| Geciteerde tekst |
^^^^

BELASTINGKAMER GERECHTSHOF TE LEEUWARDEN UITSPRAAK
Kenmerk: BK 1705/02 13 februari 2004
Uitspraak van het Gerechtshof te Leeuwarden, tweede meervoudige belastingkamer, op het beroep van X te Z tegen de uitspraak van het hoofd van de eenheid ondernemingen van de belastingdienst te Heerenveen (hierna: de inspecteur), gedaan op het bezwaarschrift van belanghebbende tegen de hem op grond van de Wet op de inkomstenbelasting 1964 (nader: de Wet IB'64) opgelegde navorderingsaanslag in de inkomstenbelasting/premie volksverzekeringen voor het jaar 2000.
1. Ontstaan en loop van het geding
Gedagtekend 13 april 2002 werd aan belanghebbende de thans bestreden navorderingsaanslag opgelegd naar een belastbaar inkomen van f 51.576,-- tot een bedrag van f 15.558,-- vermeerderd met f 831,-- aan in rekening gebrachte heffingsrente.

^^^^

| Waaraan werken |
Welke geldbedragen in guldens staan er in de geciteerde tekst over de navorderingsaanslag? Voor de geciteerde tekst doen de items niet ter zake.

^^^^

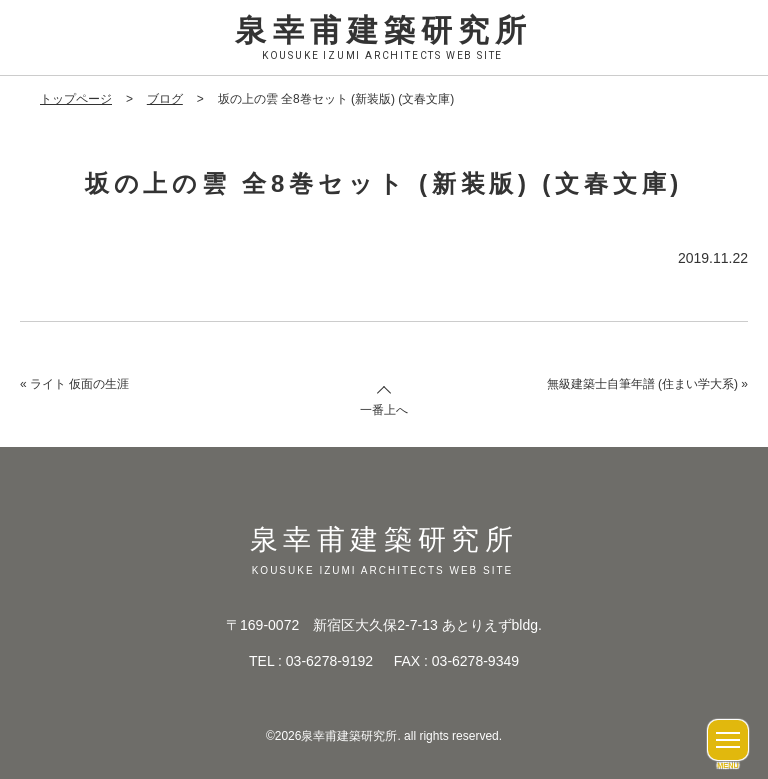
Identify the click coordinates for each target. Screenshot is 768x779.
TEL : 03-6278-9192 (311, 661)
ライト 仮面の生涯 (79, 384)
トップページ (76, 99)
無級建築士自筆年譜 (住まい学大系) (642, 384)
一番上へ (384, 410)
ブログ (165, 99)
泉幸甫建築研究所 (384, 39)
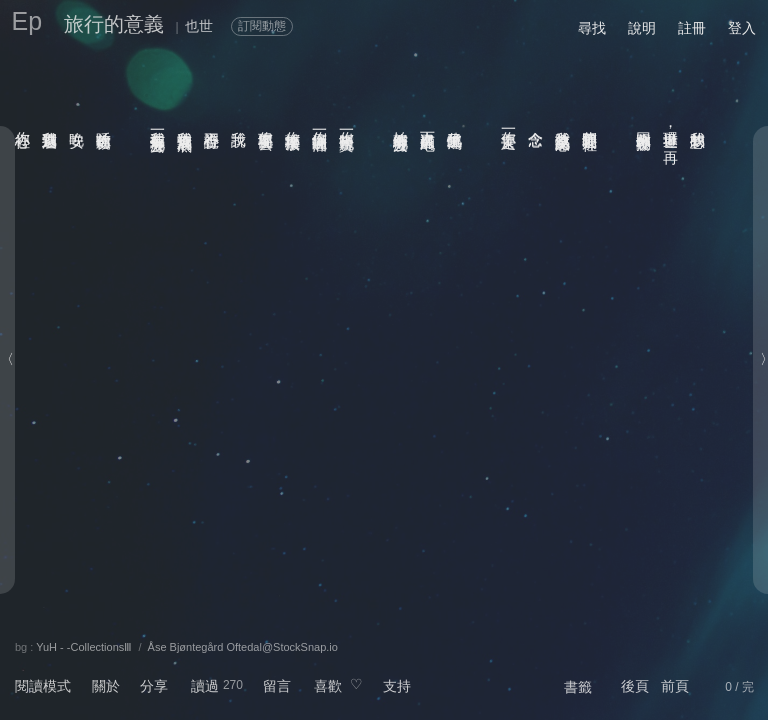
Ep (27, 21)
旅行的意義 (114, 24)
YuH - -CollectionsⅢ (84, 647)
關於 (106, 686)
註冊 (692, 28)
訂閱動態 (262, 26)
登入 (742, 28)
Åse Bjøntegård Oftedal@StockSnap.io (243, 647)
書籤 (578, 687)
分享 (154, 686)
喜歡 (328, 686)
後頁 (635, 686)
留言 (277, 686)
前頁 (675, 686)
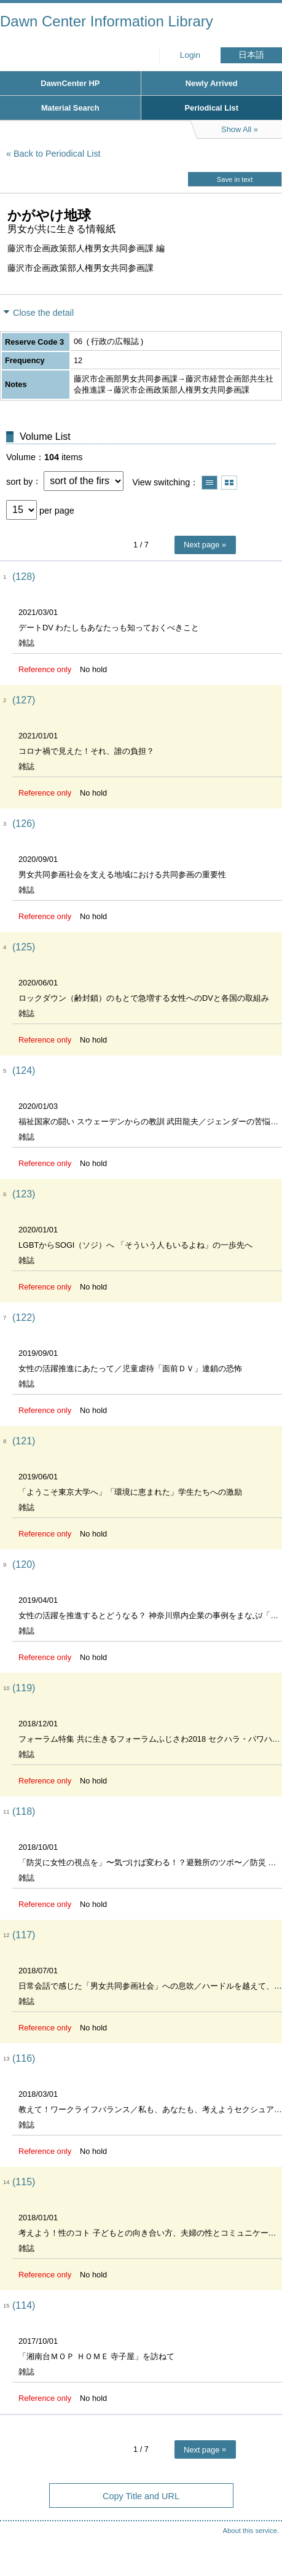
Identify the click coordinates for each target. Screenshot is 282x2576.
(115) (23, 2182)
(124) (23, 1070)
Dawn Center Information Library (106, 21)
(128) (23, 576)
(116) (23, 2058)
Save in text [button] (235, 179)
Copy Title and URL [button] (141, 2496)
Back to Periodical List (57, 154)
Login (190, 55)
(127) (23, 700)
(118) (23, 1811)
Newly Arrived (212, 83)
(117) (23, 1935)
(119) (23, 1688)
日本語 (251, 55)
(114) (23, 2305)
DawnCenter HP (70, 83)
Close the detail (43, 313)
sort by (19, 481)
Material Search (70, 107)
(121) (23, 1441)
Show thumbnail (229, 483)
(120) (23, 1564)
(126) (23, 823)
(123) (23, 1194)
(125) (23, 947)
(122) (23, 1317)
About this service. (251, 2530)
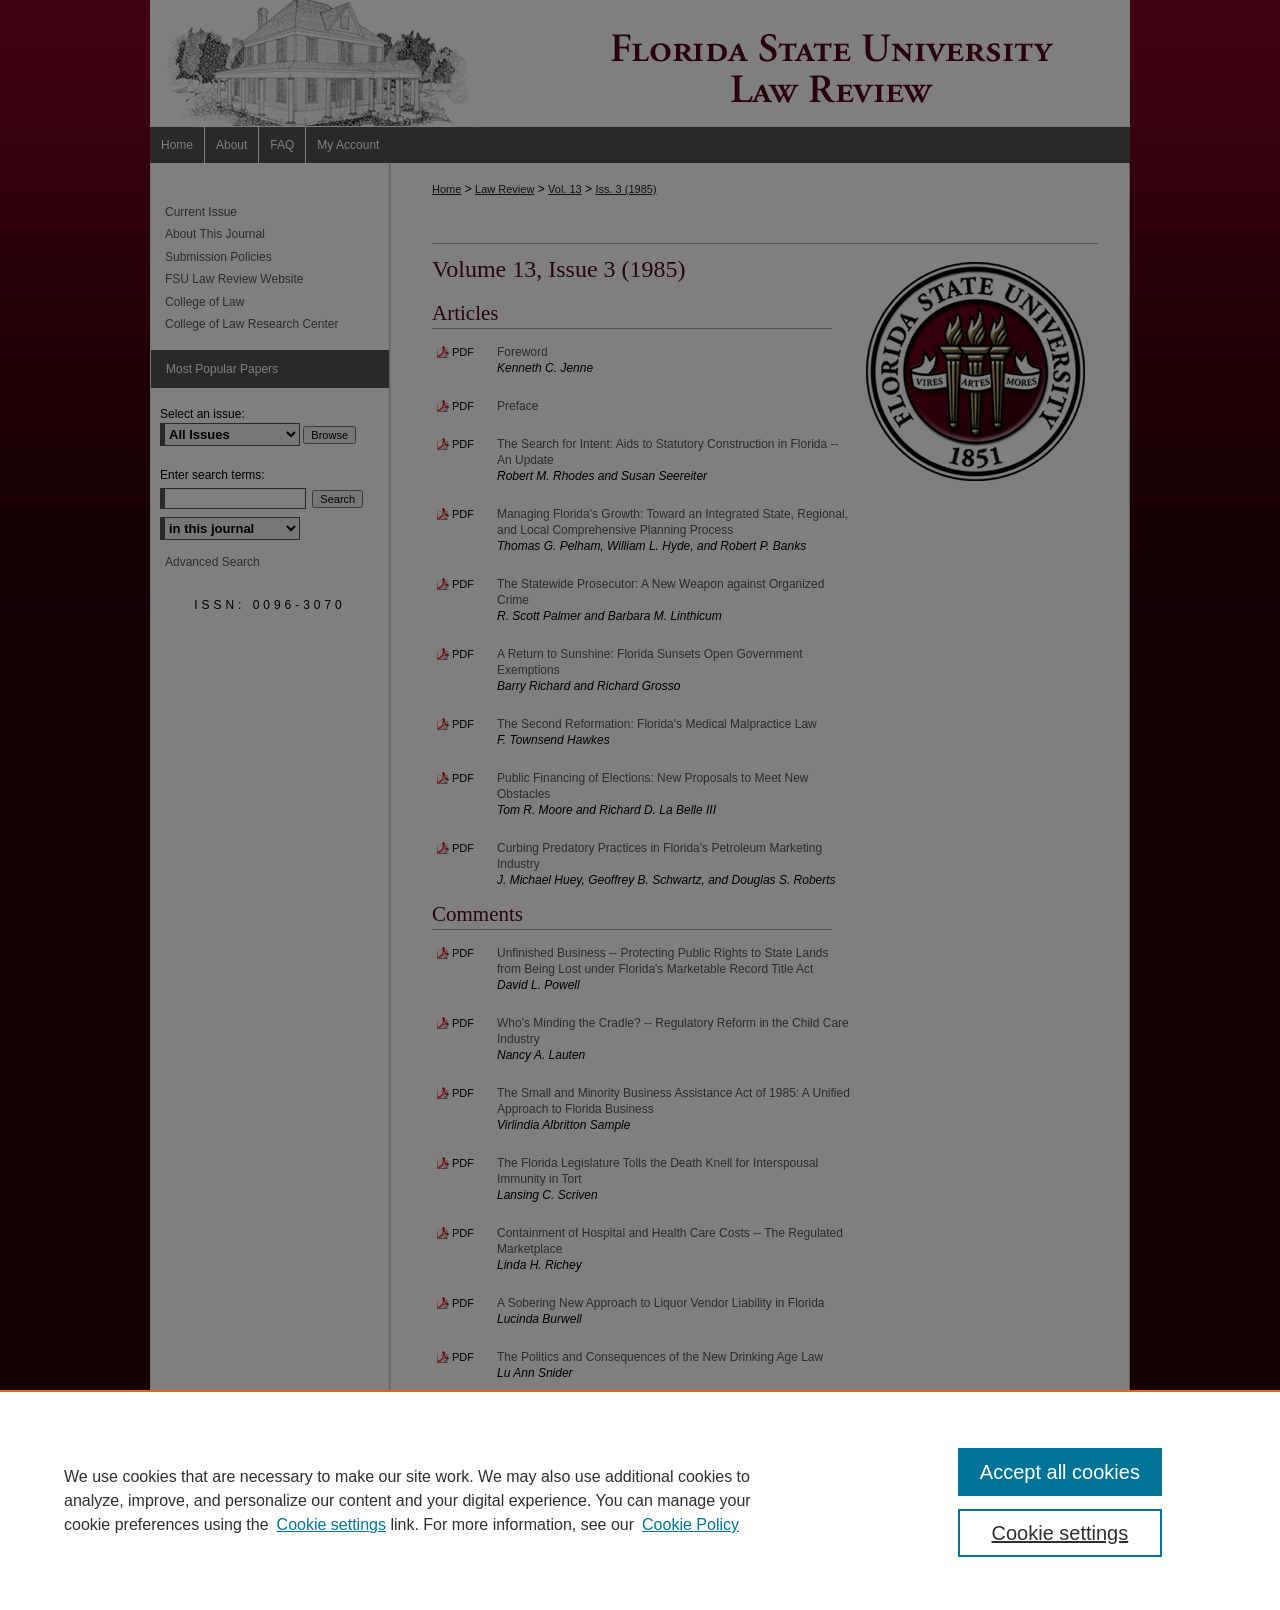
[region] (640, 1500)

^^^^

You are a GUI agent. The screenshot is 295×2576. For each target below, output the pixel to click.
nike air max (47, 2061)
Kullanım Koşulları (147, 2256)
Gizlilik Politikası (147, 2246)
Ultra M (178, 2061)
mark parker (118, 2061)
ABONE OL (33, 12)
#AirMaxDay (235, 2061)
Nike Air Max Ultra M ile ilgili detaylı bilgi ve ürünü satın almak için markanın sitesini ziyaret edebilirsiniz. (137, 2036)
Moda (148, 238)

^^^^

| Antwoord hieronder |
- f 51.576,--
- f 15.558,--
- f 831,--